All due respect Gents!... I'd opt for the couch before I'd run those &^#@#%$ things, new or old style...


----------



## diztortion (Sep 6, 2009)

METTLEFISH said:


> All due respect Gents!... I'd opt for the couch before I'd run those &^#@#%$ things, new or old style...


Ok.


----------



## Roger That (Nov 18, 2010)

METTLEFISH said:


> All due respect Gents!... I'd opt for the couch before I'd run those &^#@#%$ things, new or old style...


Why the tater tot hatred? High School lunch would have not been the same.


----------



## METTLEFISH (Jan 31, 2009)

I'd rather see you guys use a plug that has at least SOME amount of search pattern to it. They will catch fish for sure, however there are so many plugs made by makers that want you to catch fish, not just buy their lure. Those dern things just dig straight down and have virtually no search pattern at all even after modifications. Some of the newer plugs have an 8"-9" search to them left to right , that means they're covering about a foot and a half swath, not that that is a huge area, but the animation that ads really excites the fish.


----------



## diztortion (Sep 6, 2009)

METTLEFISH said:


> I'd rather see you guys use a plug that has at least SOME amount of search pattern to it. They will catch fish for sure, however there are so many plugs made by makers that want you to catch fish, not just buy their lure. Those dern things just dig straight down and have virtually no search pattern at all even after modifications. Some of the newer plugs have an 8"-9" search to them left to right , that means they're covering about a foot and a half swath, not that that is a huge area, but the animation that ads really excites the fish.


Ok. Name something that does that...

(Note: I don't want to spend $10/pop for a piece of plastic.)


----------



## ausable_steelhead (Sep 30, 2002)

METTLEFISH said:


> All due respect Gents!... I'd opt for the couch before I'd run those things, new or old style...


I had a couple days in late fall-early winter where a plug took steelhead that refused bags. I swung 1/4oz tot's on 10lb mono standing slightly above good holes.

In high water, plunking from the bank can catch a lot of steelhead. Put a fresh nickel-quarter sized bag or crawler behind a corky. Fish inside bends, and any soft eddies. Slow swinging spoons is also good in higher flows. Using heavier line and a faster rod, you can cover water and hang on to big fish in increased flow. This time of year, running hardware will often get you larger fish.

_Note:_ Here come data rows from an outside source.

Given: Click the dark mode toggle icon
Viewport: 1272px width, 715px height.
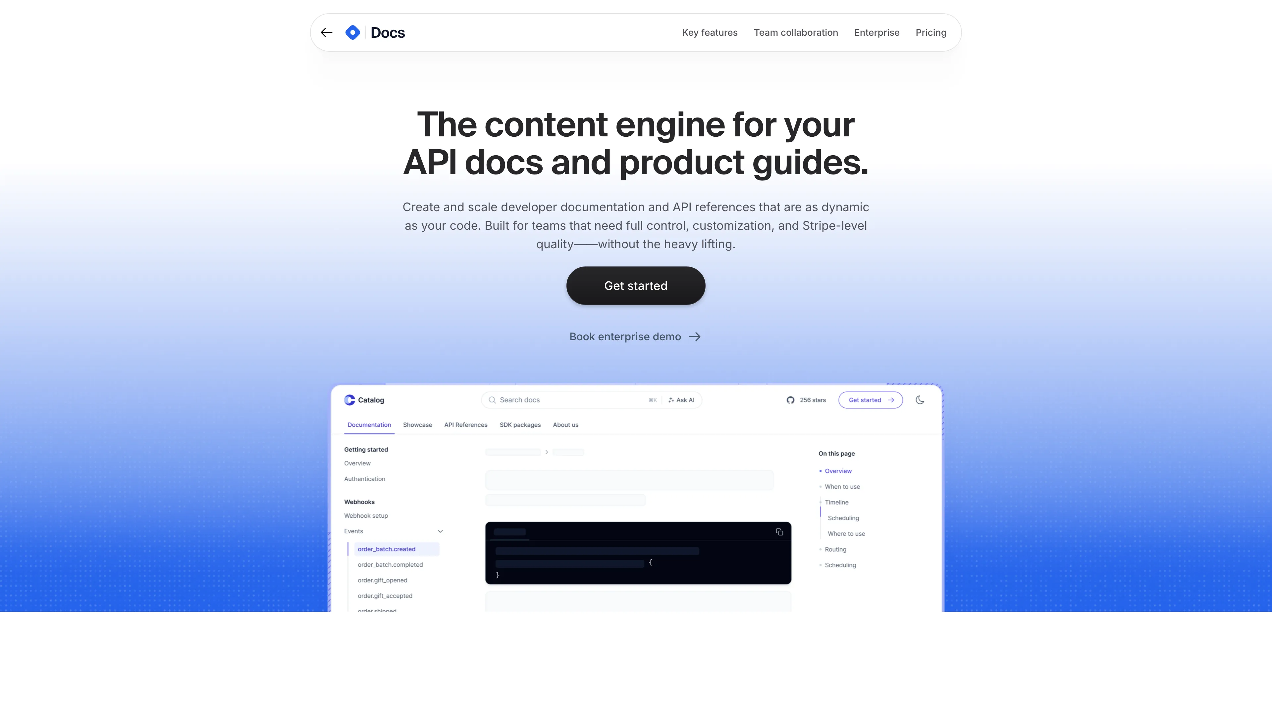Looking at the screenshot, I should pos(919,400).
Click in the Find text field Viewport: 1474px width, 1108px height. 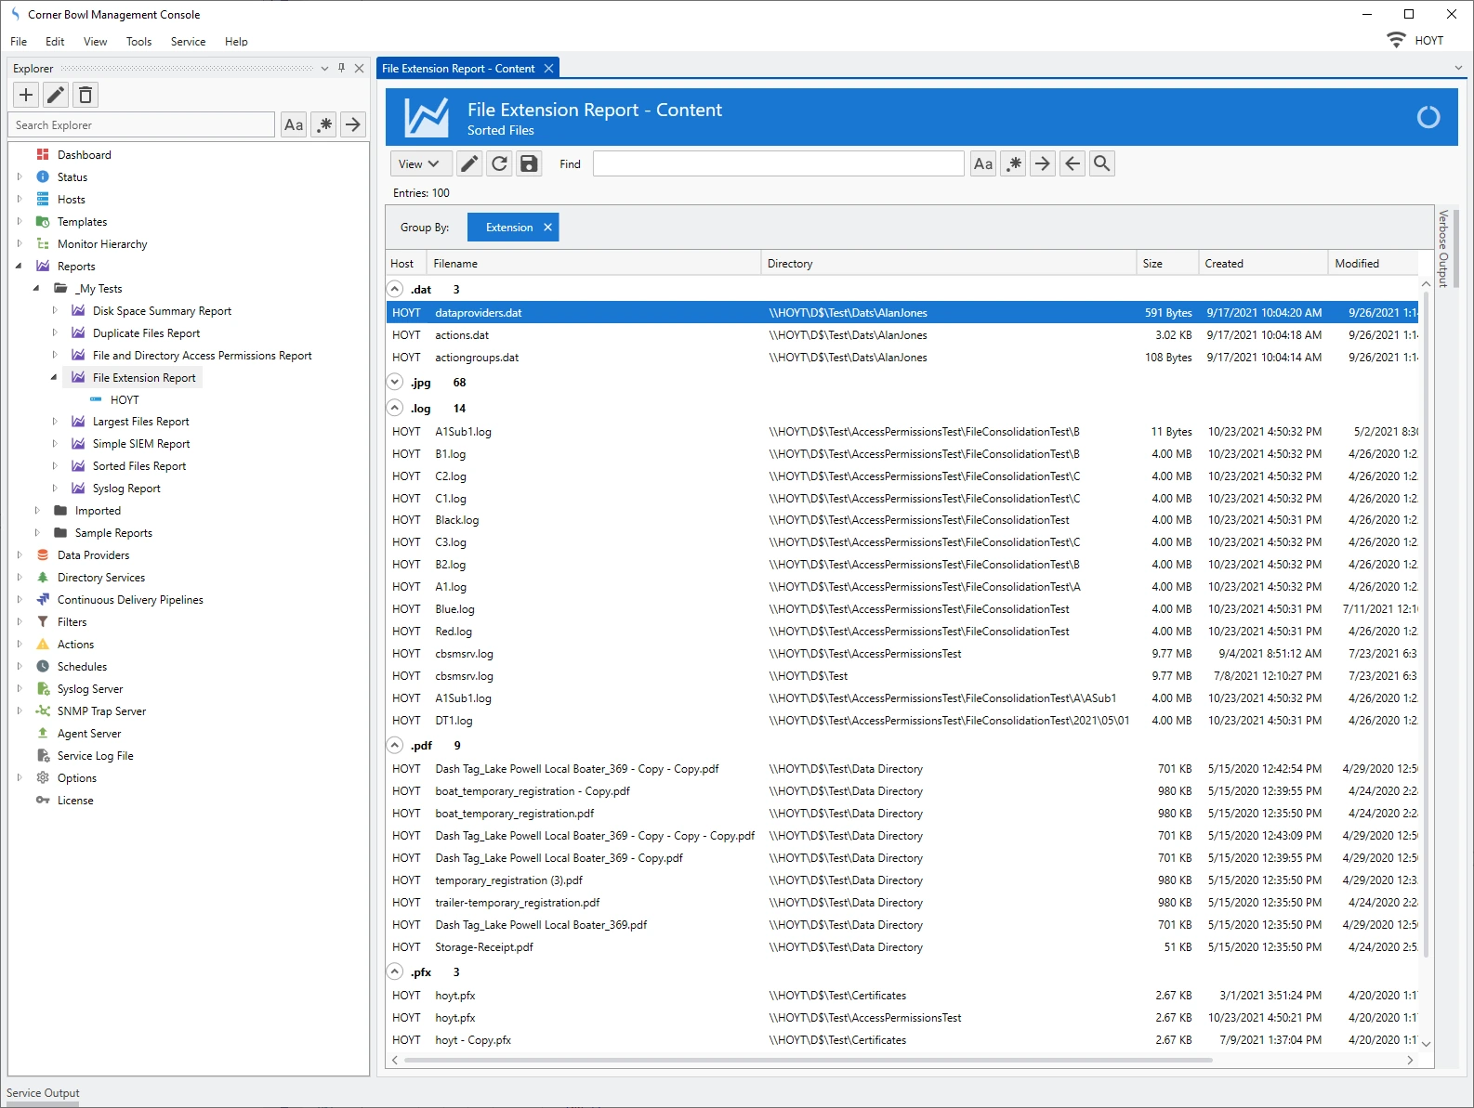click(x=778, y=163)
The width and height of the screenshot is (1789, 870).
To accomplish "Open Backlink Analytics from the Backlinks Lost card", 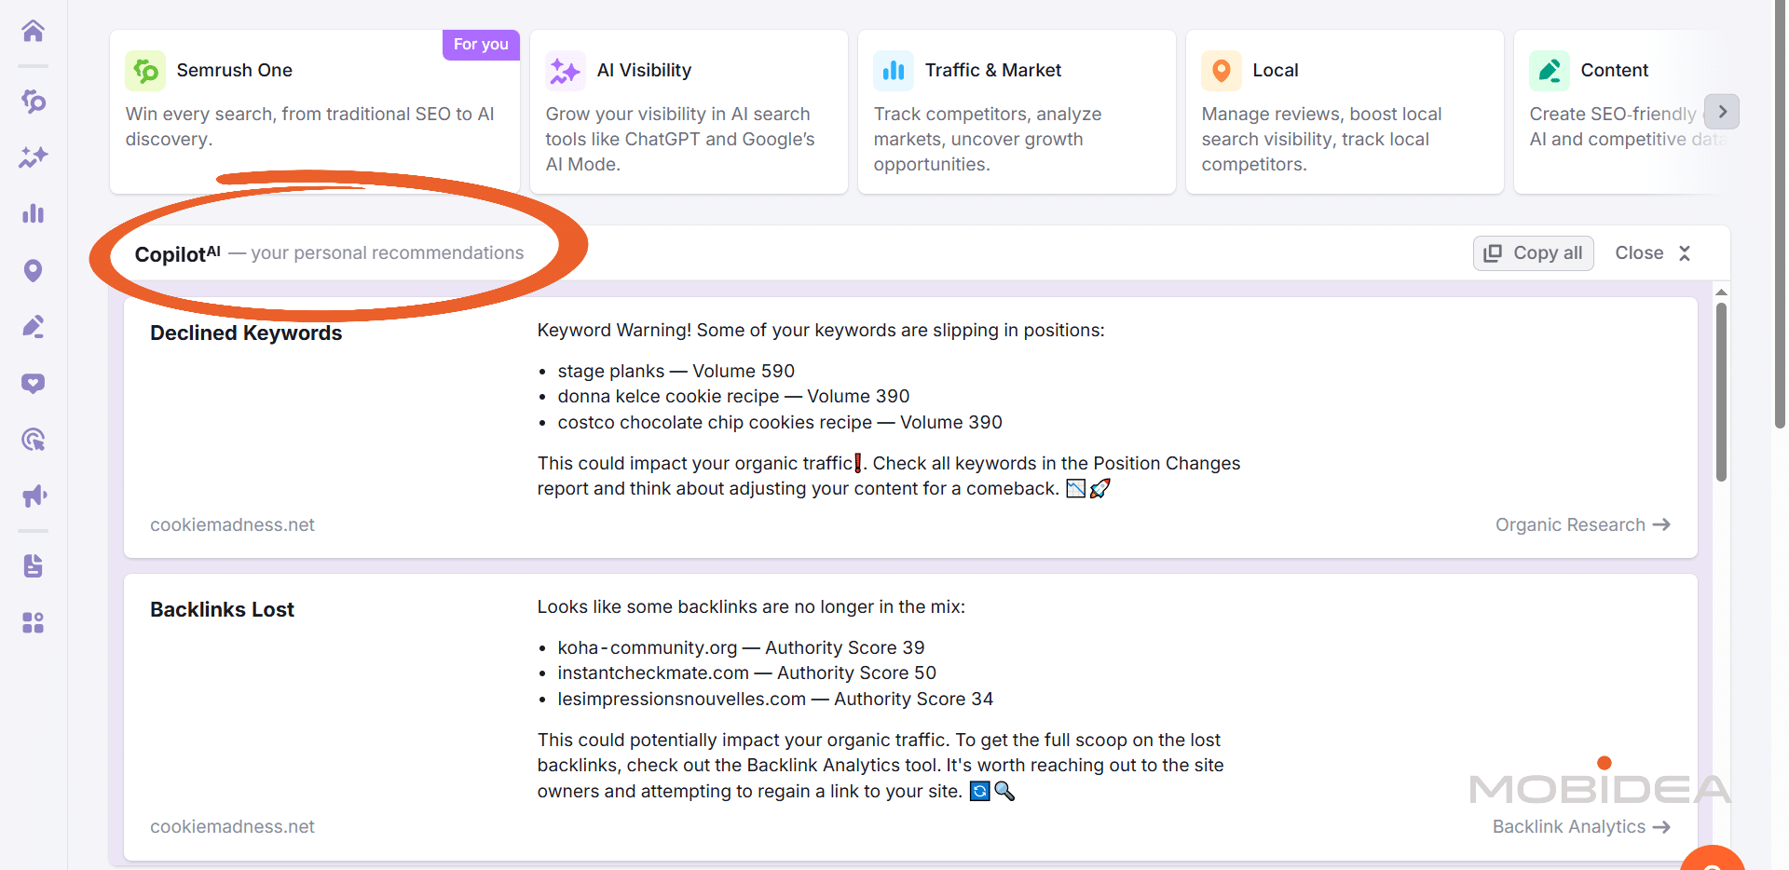I will [x=1580, y=826].
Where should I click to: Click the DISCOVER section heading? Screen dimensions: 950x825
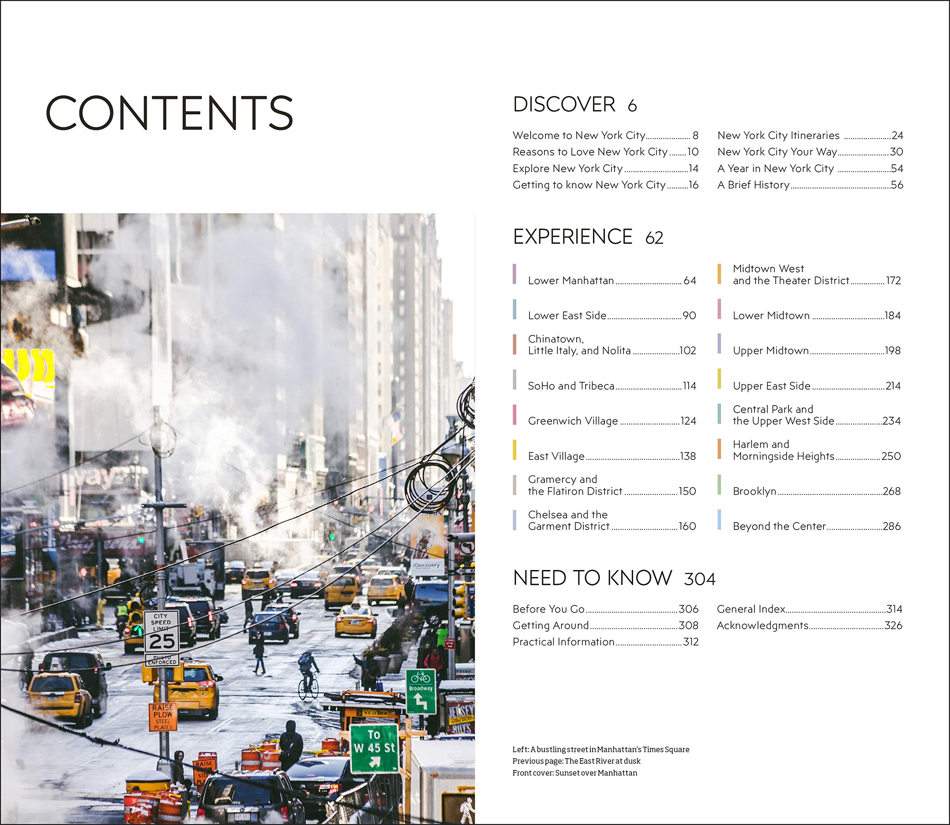click(x=564, y=105)
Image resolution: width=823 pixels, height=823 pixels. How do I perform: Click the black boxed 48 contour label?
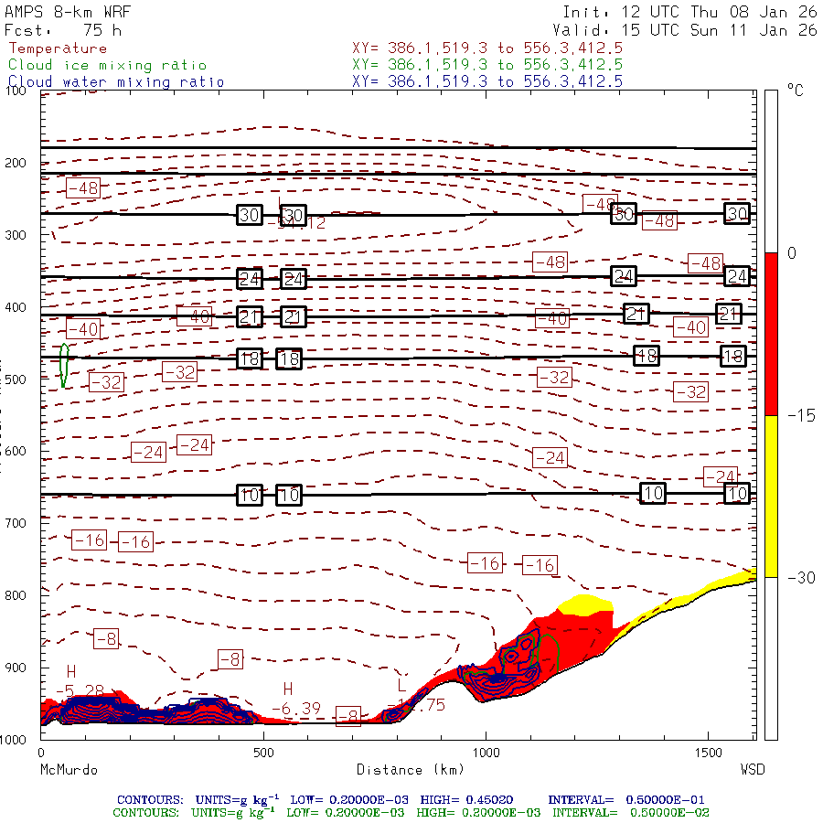coord(647,356)
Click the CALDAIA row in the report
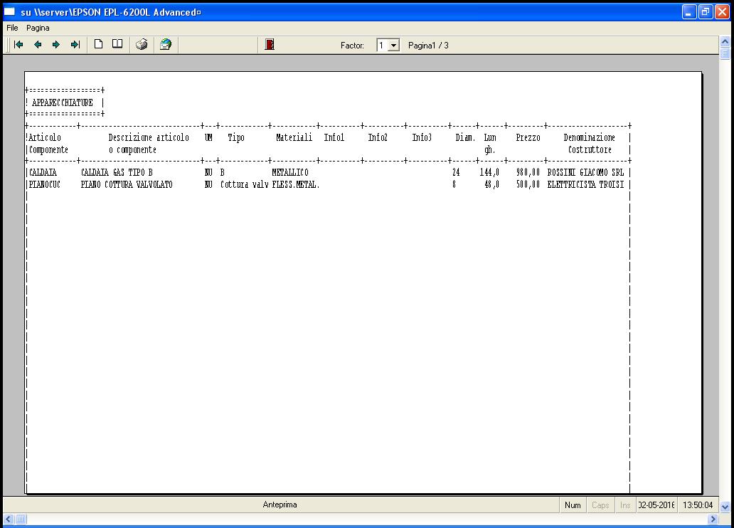The height and width of the screenshot is (528, 734). (x=327, y=173)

I fished a smaller river in elevated flows with the flyrod this afternoon. I went 1-2, landing a nice skam hen on a wiggler fly under a bobber. I also landed a 3-4lb LRB on a spawnbag.


----------



## riverbob (Jan 11, 2011)

diztortion said:


> Mag tots...


 my only fish today came on a big red one ( 18 " buck) about 4" of clarity, in the grand as of 5pm where i was fishing. ( think water will be much cleaner in the morning :idea: go


----------



## steely74 (Feb 9, 2010)

Good thread...

I run skein, glow _stuff, _bright jigs and steely's secret scented bags


----------